Really inforamtive !
Gud one dude.
Good article. I can't agree with you more about testing. I've been using temp tables and table variables for years and was told that table variables were always faster. I figured that at some point a temp table would be better, well that day has come. I was just testing the two options on a nasty query returning 150,00+ rows and 65 or so columns from nearly as many tables. The temp table takes about 2 1/2 min., switching to the table variable, I stopped it at 10 min. ... nuf said
Very informative article. Thank you for your efforts and knowledge.
Very informative. Many thanks.
very much informative. Just had one doubt, I think we can do a select * into another_table from temp_table but we can't do the same with table variable. can you please confirm me?
Sure you can. Try this small test script:
declare @t table (foo int, bar varchar(10));
insert into @t (foo, bar) values (1, 'a');
insert into @t (foo, bar) values (2, 'b');
insert into @t (foo, bar) values (3, 'c');
insert into @t (foo, bar) values (4, 'd');
insert into @t (foo, bar) values (5, 'e');
select * into #x from @t;
select * from @t;
select * from #x;
drop table #x;
This is what it came up with on my test SQL 2005 box (Ent Edition):
(1 row(s) affected)
(1 row(s) affected)
(1 row(s) affected)
(1 row(s) affected)
(1 row(s) affected)
(5 row(s) affected)
foo bar
----------- ----------
1 a
2 b
3 c
4 d
5 e
(5 row(s) affected)
foo bar
----------- ----------
1 a
2 b
3 c
4 d
5 e
(5 row(s) affected)
This is doing a "SELECT INTO" from the table variable. I got the exact same response from SQL 2005 Dev Edition & SQL 2000 Ent Edition boxes.
(Sorry for the delay in response; sometimes I don't look at these blog comments for a while.)
Great job! Thanks for the post!
Good article, but this statement :"Namely, temp tables can be altered with DDL statements but table variables can't (so you cannot create a nonclustered index on a table variable for example)"
is not correct, I don't think, at least not in SQLServer2005.

### DATA ROWS:
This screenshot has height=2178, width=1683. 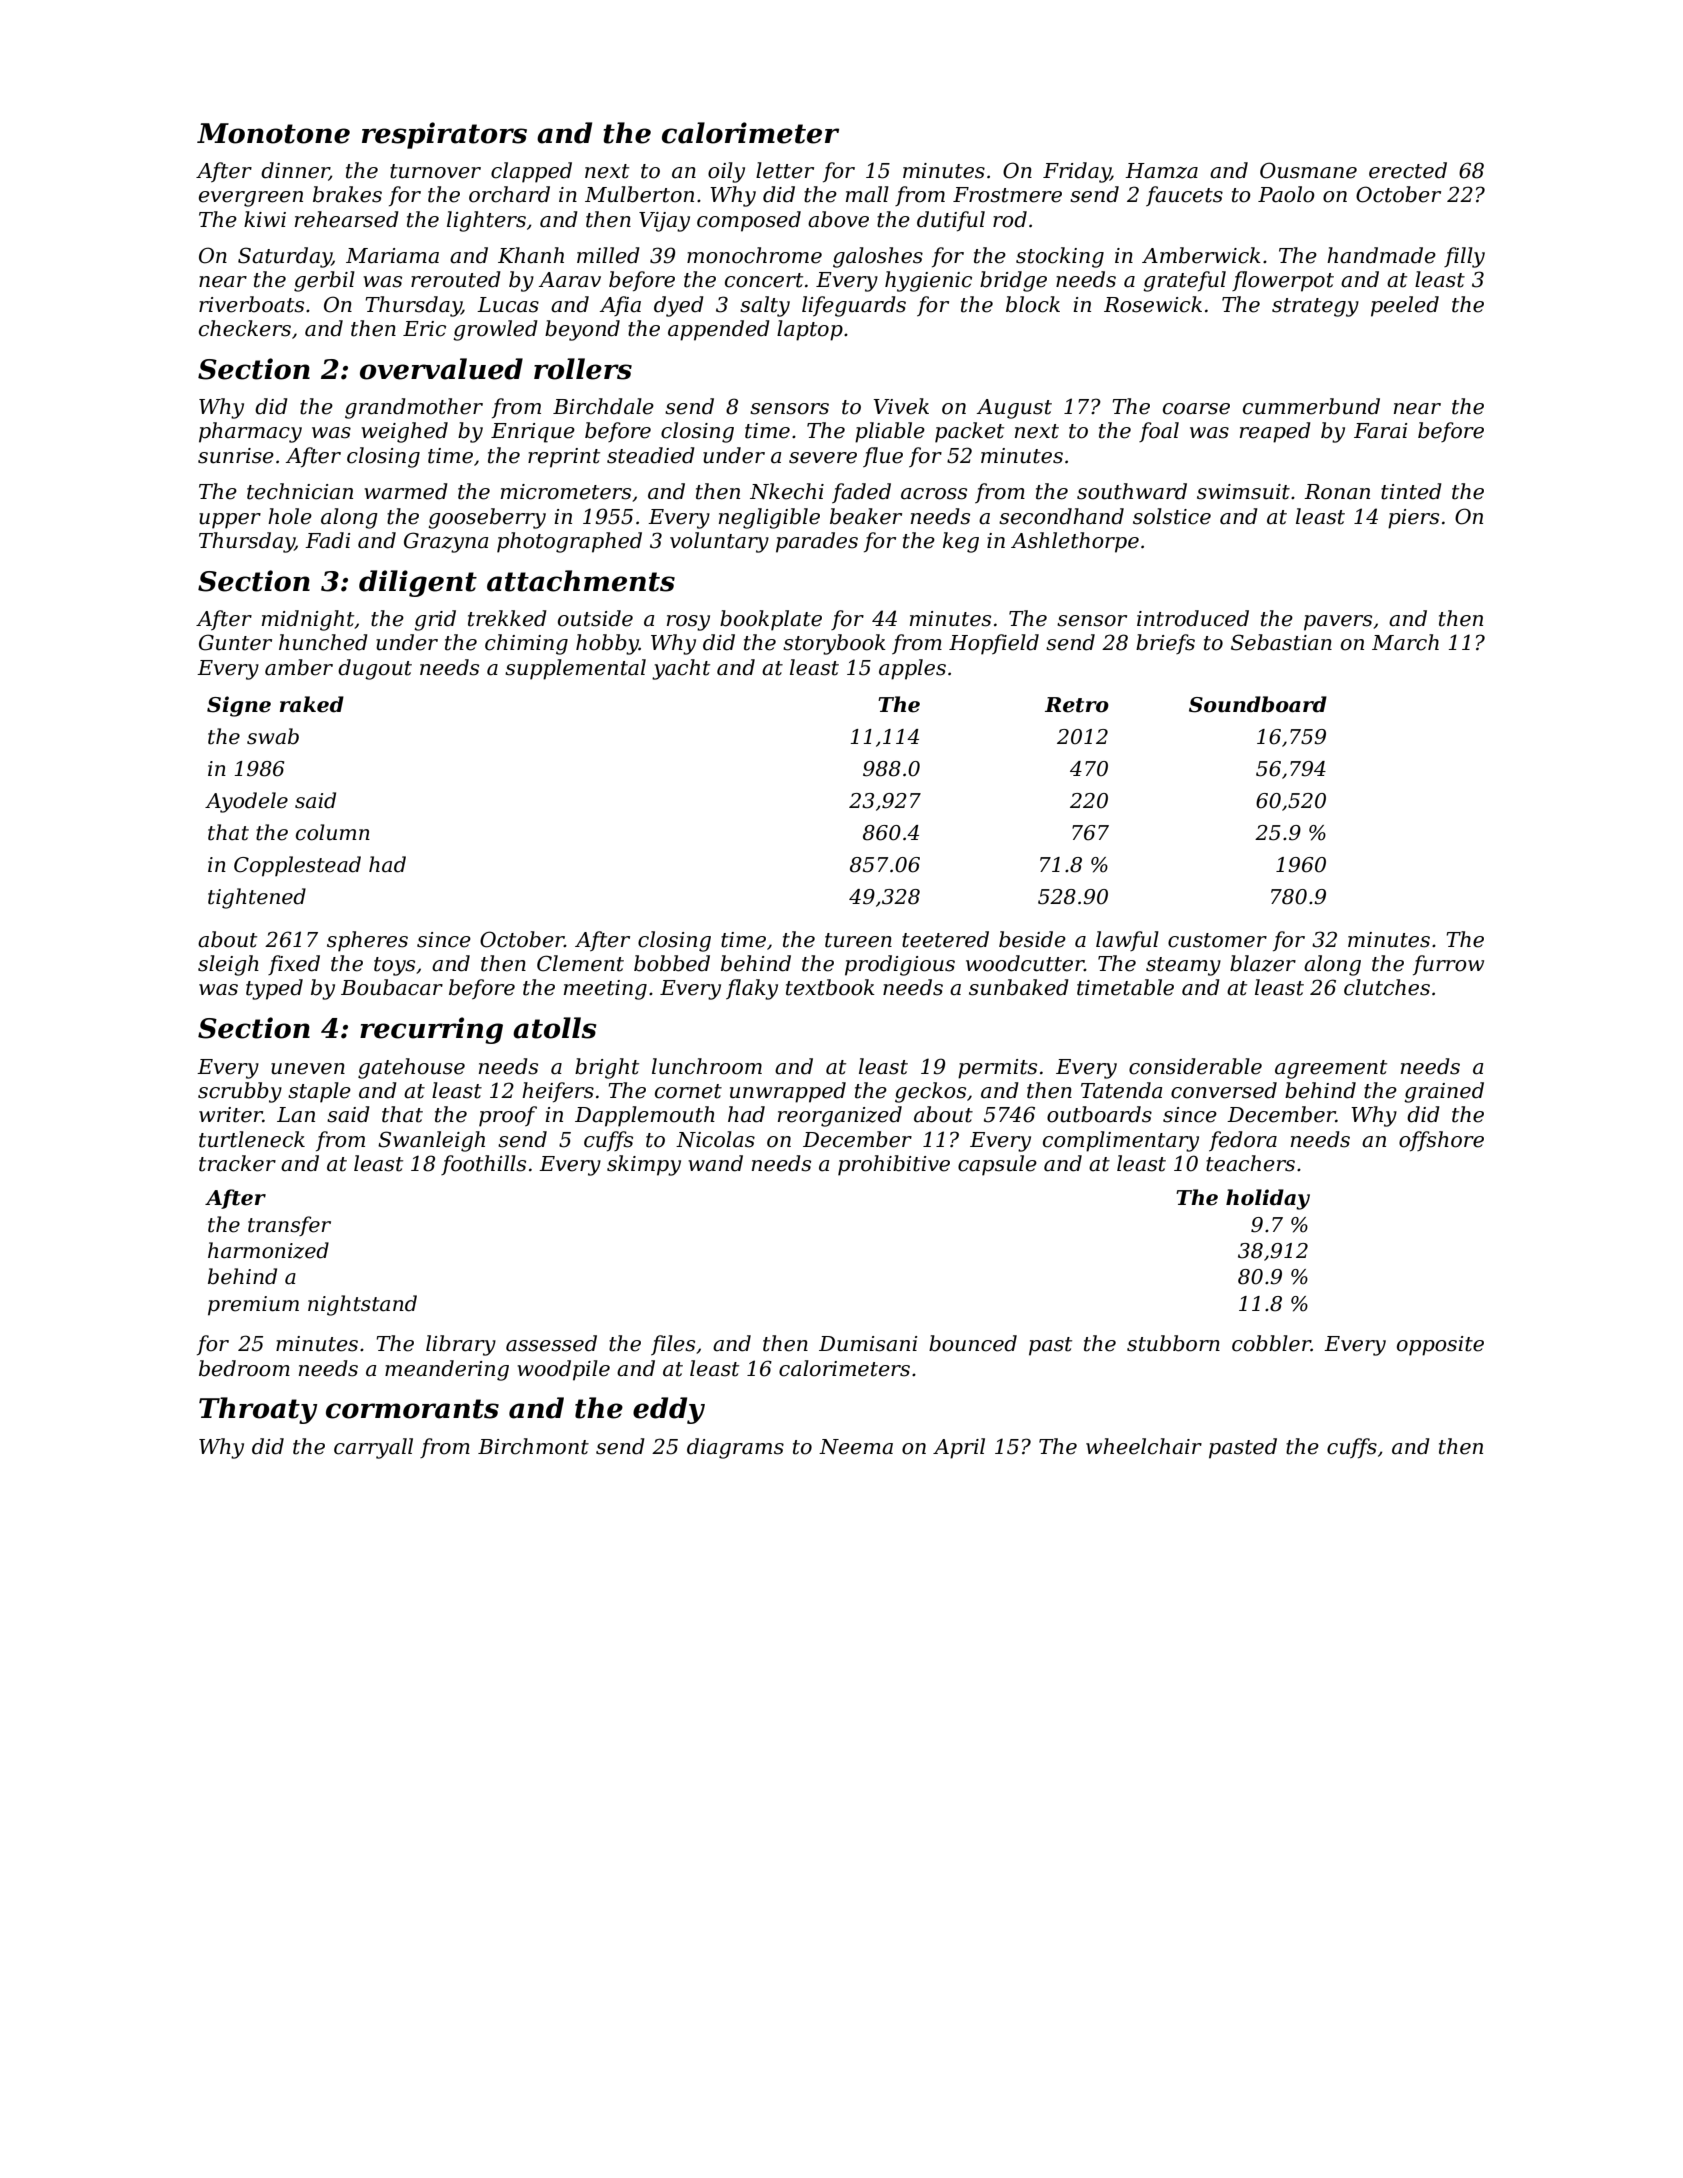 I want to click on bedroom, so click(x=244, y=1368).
--
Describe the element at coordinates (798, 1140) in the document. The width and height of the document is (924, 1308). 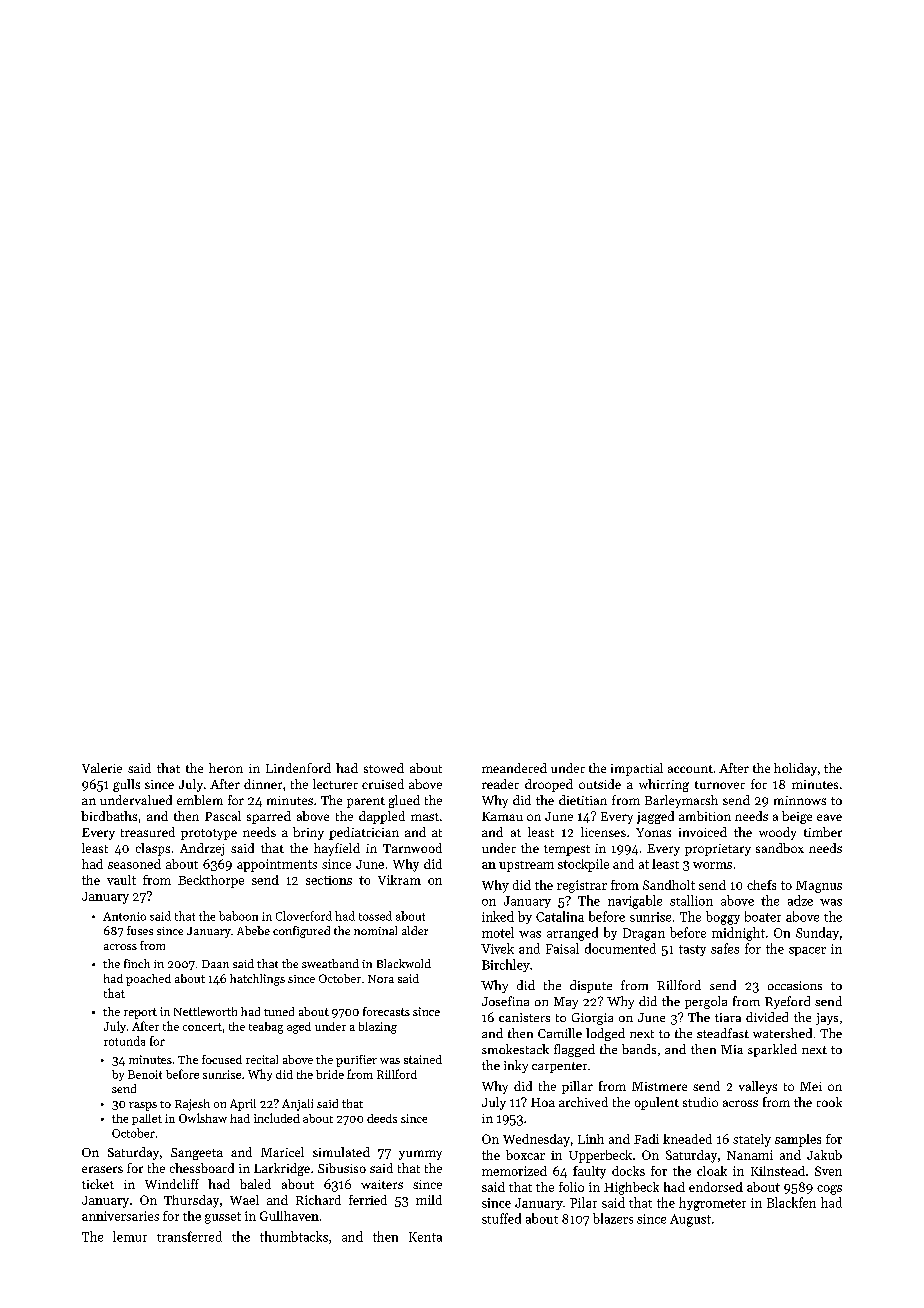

### THE EXERCISE:
From the comment thread on temp tables and table variables, reproduce the part that opens with the words containing "Really inforamtive !" and closes with "informative. Many thanks.".

### REPLY:
Really inforamtive !
Gud one dude.
Good article. I can't agree with you more about testing. I've been using temp tables and table variables for years and was told that table variables were always faster. I figured that at some point a temp table would be better, well that day has come. I was just testing the two options on a nasty query returning 150,00+ rows and 65 or so columns from nearly as many tables. The temp table takes about 2 1/2 min., switching to the table variable, I stopped it at 10 min. ... nuf said
Very informative article. Thank you for your efforts and knowledge.
Very informative. Many thanks.